04 April 2007

I've got a cow that went dry and a hen that won't lay, a big stack of bills that gets bigger each day, I'm busted







I've been thinking about doing a series of photos on cash advance stores for some time now. If their social significance isn't immediately obvious, their ubiquity round these parts certainly is--they are springing up everywhere around SW Virginia. There are at least 5 in Radford/Fairlawn. On the one hand, it's true that many people need short-term loans to avoid late fees at the bank or handle emergencies (i.e.-car breaking down). I've been in that position a few times myself, and the cash advance places were the easiest solution. That ease, though, is part of the problem. Once you've borrowed money, there's a tendency to want to do it any time things get tight. Also, most payday loan services purposely create a cycle of debt by getting customers to "reloan" or rollover their initial debt on the day they pay. While paying $15 on a $100 loan isn't bad, it certainly can be if you keep paying that $15 every week or two weeks.
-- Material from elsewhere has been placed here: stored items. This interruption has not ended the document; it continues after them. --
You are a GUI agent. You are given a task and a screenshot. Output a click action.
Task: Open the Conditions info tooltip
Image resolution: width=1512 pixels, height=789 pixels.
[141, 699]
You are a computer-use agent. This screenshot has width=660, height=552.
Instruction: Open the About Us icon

Moreover, continually borrowing money to scrape by doesn't solve the underlying problem, which (most of the time) involves not making enough money to survive.
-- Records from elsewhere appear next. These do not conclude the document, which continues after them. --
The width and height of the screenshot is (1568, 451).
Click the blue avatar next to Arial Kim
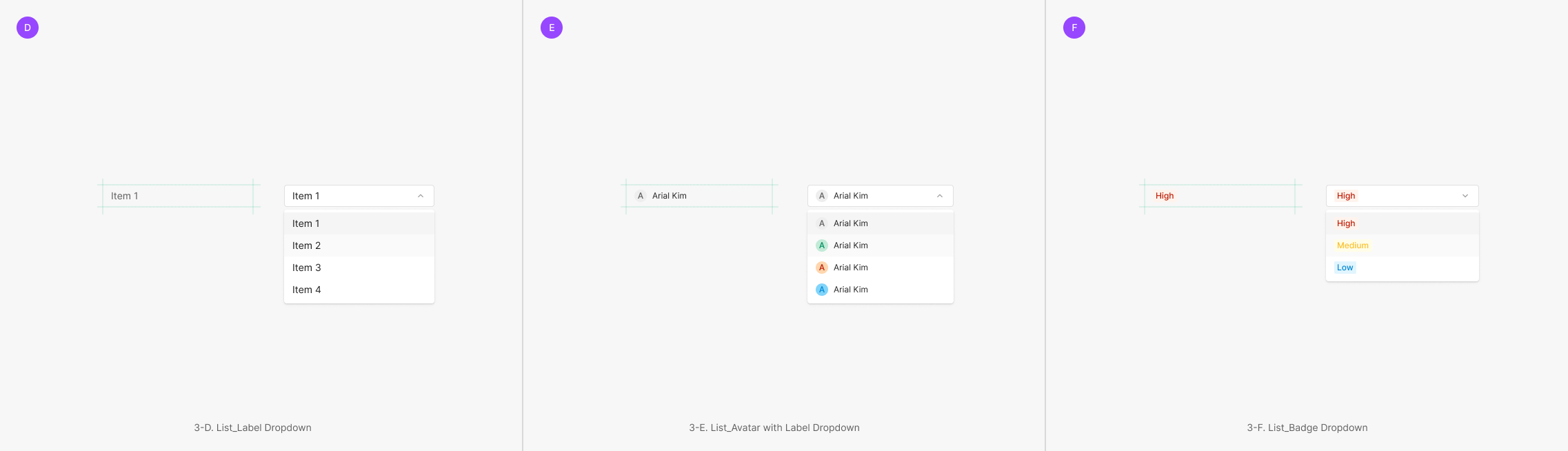click(822, 290)

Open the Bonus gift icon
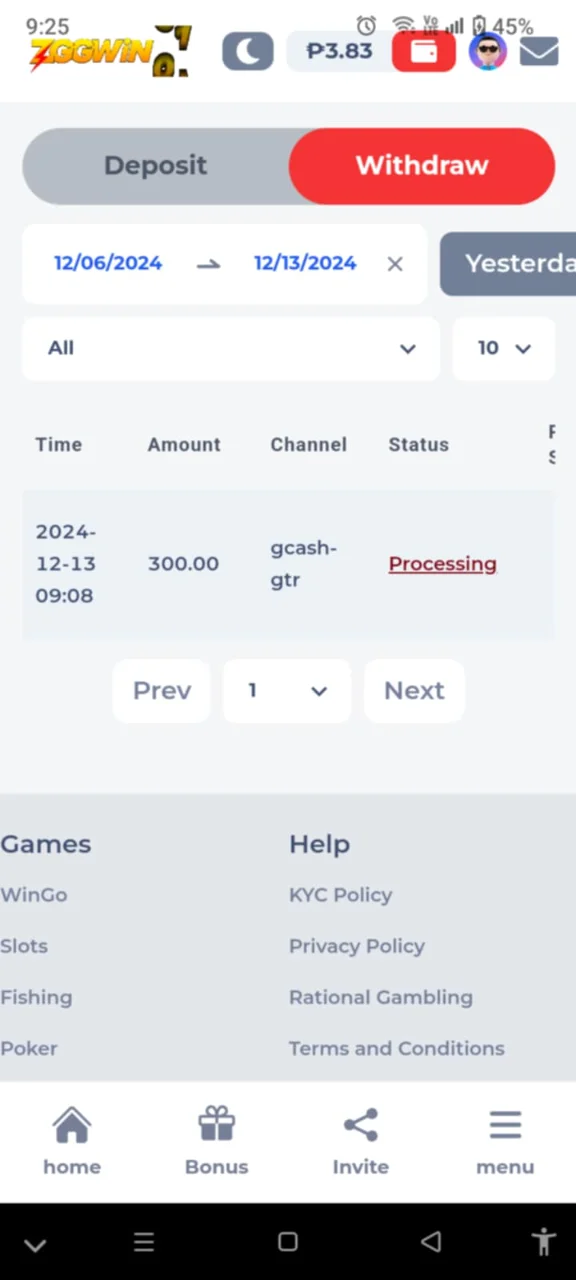click(x=216, y=1141)
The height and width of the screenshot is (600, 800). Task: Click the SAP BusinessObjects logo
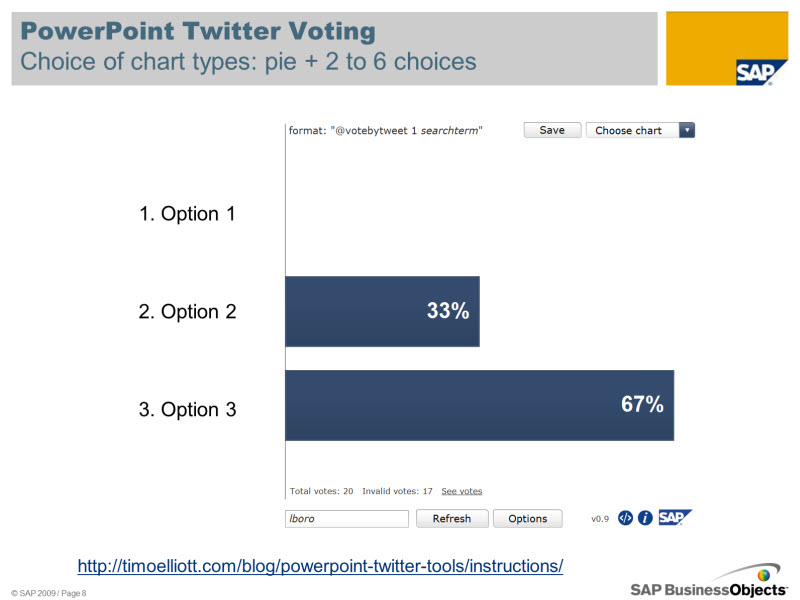tap(708, 586)
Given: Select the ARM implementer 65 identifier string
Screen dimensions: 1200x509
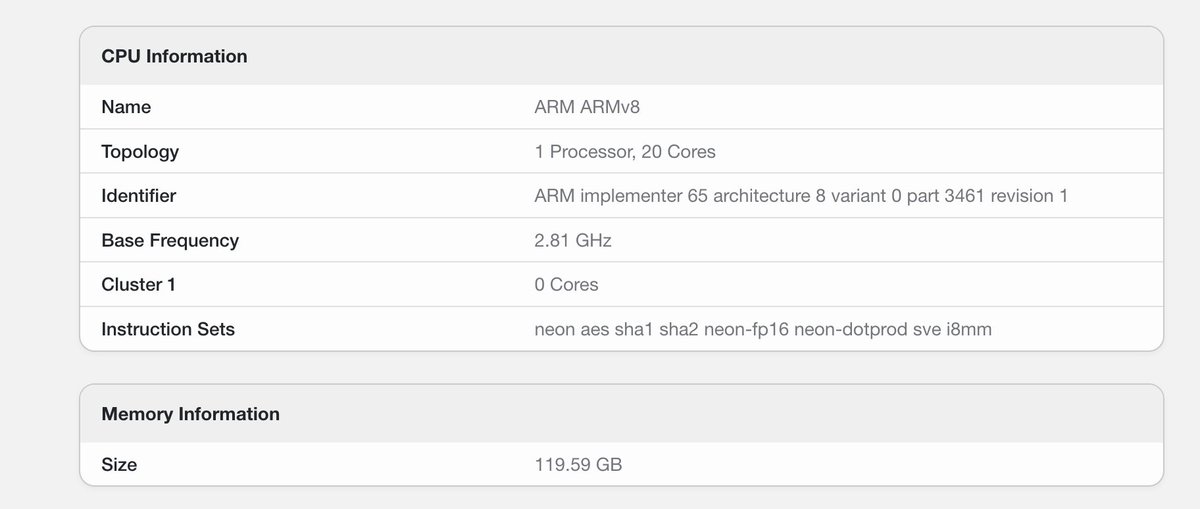Looking at the screenshot, I should (801, 196).
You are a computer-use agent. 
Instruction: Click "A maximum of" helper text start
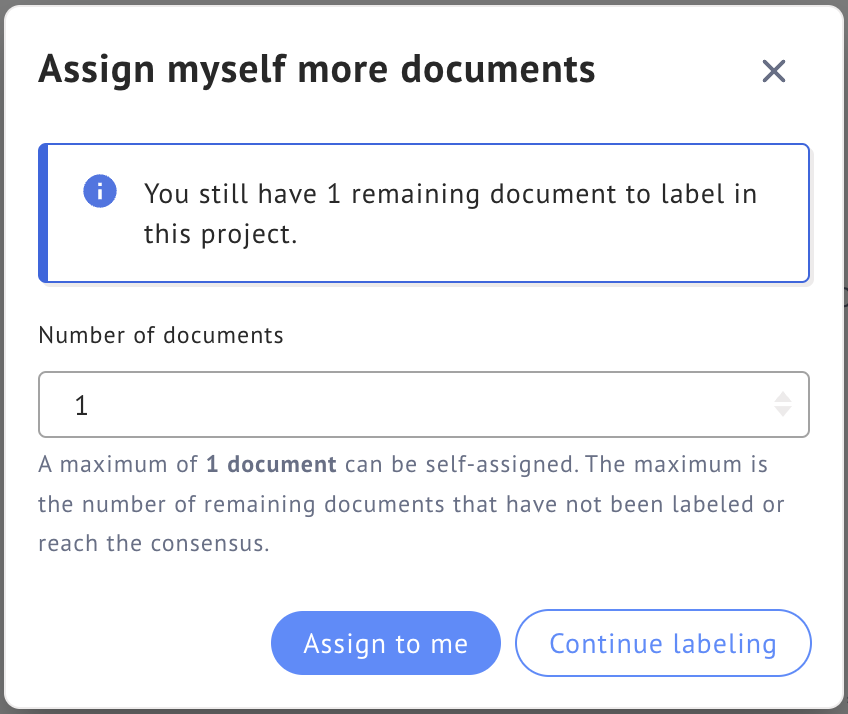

In any case, I'd been thinking about taking photos of these two places loan places for a while. The green building is a former garage turned payday loan service in Roanoke. The other is Danny's Title Loan in Fairlawn. I suppose the pink deck is meant to draw people in, and it worked with me, though I didn't attempt to get a loan on my car title (it's an 89 Plymouth that I paid $300 for, so I doubt I could borrow money on it). I'd like to continue this project, but while photographing yesterday I had one of my first photography related disagreements/altercations that made me question whether I should proceed. It's an interesting story, but I'm not going to relate it here. It was very frustrating, but it kind of made me feel like I'd broke into the big league of wierdo photographers. It also drove home the point that if I'm going to photograph anything other than the Blue-Ridge Parkway or my immediate family, I need to think of better lies to explain myself.

3 comments:

Karen said...

Photographs of cash advance stores are an interesting play on the general theme of the poverty that exists in SW Virginia. I'd be interested in seeing more.
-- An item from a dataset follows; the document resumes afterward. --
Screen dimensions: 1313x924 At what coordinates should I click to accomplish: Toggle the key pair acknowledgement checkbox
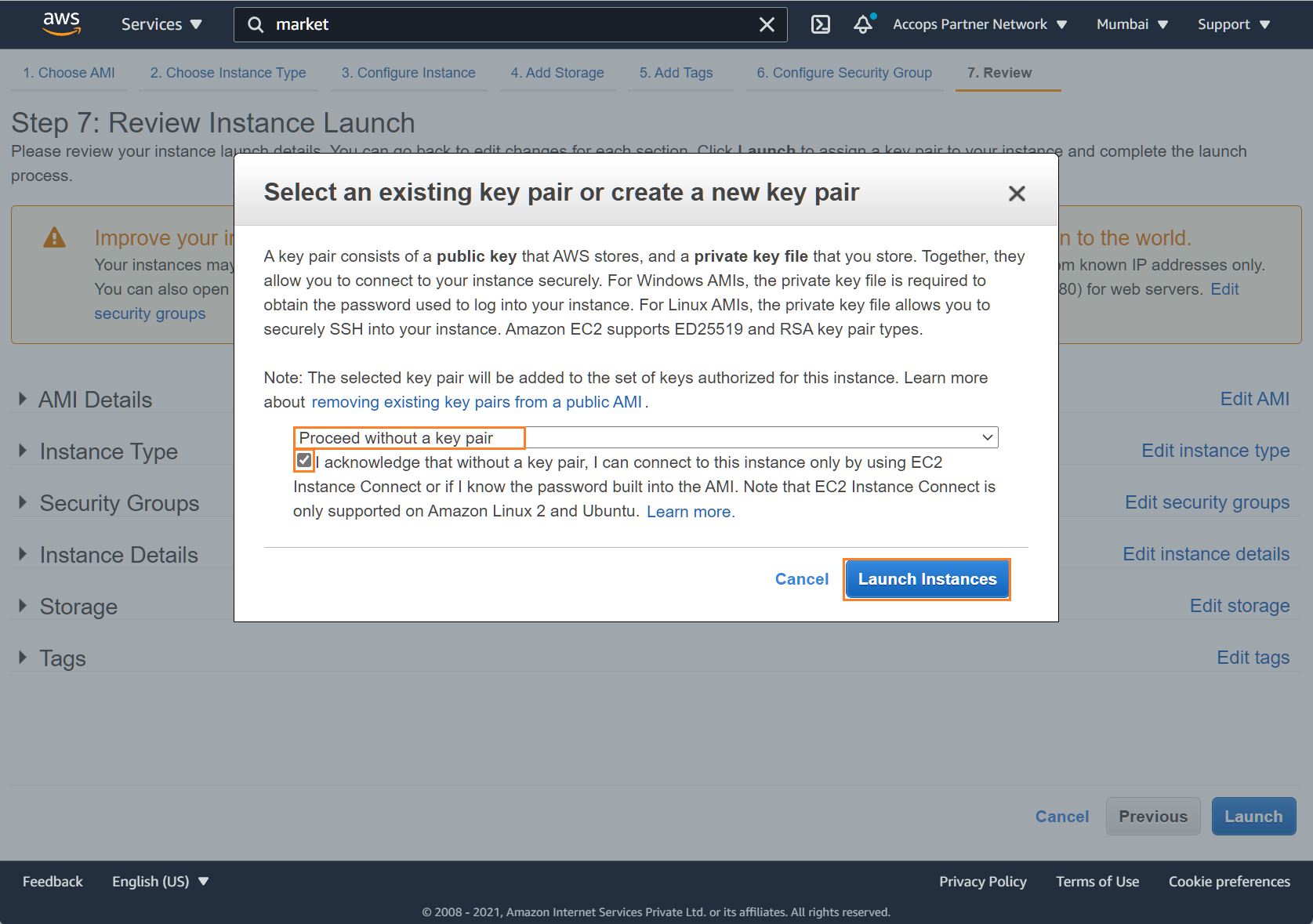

I'm finding myself a bit sad that I never took a creative writing course. I have a plot forming in the recesses of my mind for a silly little narrative about "the big league of weirdo photographers" and lies they might tell. Alas, my words rarely form coherent stories, so the plot will probably never be let out of my mind to play.

mark burnette said...

you should go with it, just write and see what comes out. creative writing courses are overrated.

Billy Pilgrim said...

Vonegut said that you should never put yourself in competition with the world's greates writers. Just put pen to paper and let it out. Worry later if it's good.

I think this is a great project. Nice images. These places used to be people's only option to fix the money-shakes. Those days are gone and the rust testifies: "No money for you." And so it goes.